Supabase Auth in a Chrome Extension: What You Won't Find in the Docs
Supabase Auth in a Chrome Extension: What You Won't Find in the Docs
Supabase calls itself the easy, open-source alternative to Firebase, and for web apps, that's true. Setting up Auth takes about ten minutes. But as soon as you try to use Supabase in a Chrome extension, especially with Manifest V3, you'll find yourself in areas the official docs don't explain.

This post explains what goes wrong, why it happens, and how you can fix it.
Why this is harder than it looks
Setting up Supabase OAuth on a regular website is straightforward. The user clicks "Sign in with Google," gets redirected to Google, approves, and then returns to your https://yourapp.com/auth/callback URL. Supabase reads the token from the URL hash, and that's it.

Chrome extensions can't do that. Here's why:
1. There's no meaningful "page" to redirect back to
An extension popup isn't a normal webpage. It runs atchrome-extension://<id>/popup.html. Even if you managed to get Supabase to redirect there, the popup would close as soon as the user clicks away, and the auth state would be lost.
2. The background script has no localStorage
By default, Supabase's JS client saves session data in localStorage. But background service workers in MV3 don't have localStorage or even a window object. If you try to set up the Supabase client directly in a service worker, the session won't persist after restarts.
3. Service workers are ephemeral
Chrome shuts down MV3 service workers when they're idle and restarts them as needed. Each restart wipes everything in memory. The Supabase client creates and stores its PKCE state (the code_verifier) right before the OAuth flow, but if the service worker restarts before the code exchange, the verifier is lost and the exchange fails.

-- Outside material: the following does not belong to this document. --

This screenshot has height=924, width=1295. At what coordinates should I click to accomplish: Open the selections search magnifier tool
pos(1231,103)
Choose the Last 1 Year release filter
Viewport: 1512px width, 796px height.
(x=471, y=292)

4. chrome.identity doesn't play nicely with Supabase's default flow
The right way to open an OAuth popup in an extension is through chrome.identity.launchWebAuthFlow. But this API intercepts the final redirect. Supabase's implicit flow puts the auth token in the URL hash, which chrome.identity strips before returning the URL. PKCE flow avoids this by putting a code in the query string instead.
The solution: PKCE + chrome.identity + chrome.storage.local
Once you know these limitations, the solution is straightforward:
- Use PKCE flow → get a code in the redirect URL instead of a token in the hash.
- Use chrome.identity → manages the OAuth popup and intercepts the redirect.
- chrome.storage.local → Persistent, async, works in service workers.
The Supabase client → with a chrome.storage.local adapter
// supabaseClient.js
let _cache = {};
const chromeStorageAdapter = {
getItem: (key) => _cache[key] ?? null,
setItem: (key, value) => {
_cache[key] = value;
chrome.storage.local.set({ [key]: value });
},
removeItem: (key) => {
delete _cache[key];
chrome.storage.local.remove(key);
},
};
export async function hydrateStorageCache() {
return new Promise((resolve) => {
chrome.storage.local.get(null, (items) => {
_cache = { ..._cache, ...items };
resolve();
});
});
}
export function getSupabaseClient() {
return createClient(SUPABASE_URL, SUPABASE_ANON_KEY, {
auth: {
storage: chromeStorageAdapter,
autoRefreshToken: true,
persistSession: true,
detectSessionInUrl: false,
flowType: "pkce",
},
});
}The auth flow
export async function loginWithSupabase({ provider }) {
const supabase = getSupabaseClient();
const { data } = await supabase.auth.signInWithOAuth({
provider,
options: {
redirectTo: REDIRECT_URL,
skipBrowserRedirect: true,
},
});
const redirectResult = await new Promise((resolve, reject) => {
chrome.identity.launchWebAuthFlow(
{ url: data.url, interactive: true },
(responseUrl) => {
if (chrome.runtime.lastError) reject(new Error(chrome.runtime.lastError.message));
else resolve(responseUrl);
}
);
});
const code = new URL(redirectResult).searchParams.get("code");
const { data: sessionData } = await supabase.auth.exchangeCodeForSession(code);
return { session: sessionData.session, user: sessionData.session?.user };
}Conclusion: By switching to PKCE and using chrome.storage.local, you can create a robust authentication system for your Chrome extensions that survives service worker restarts and follows MV3 best practices.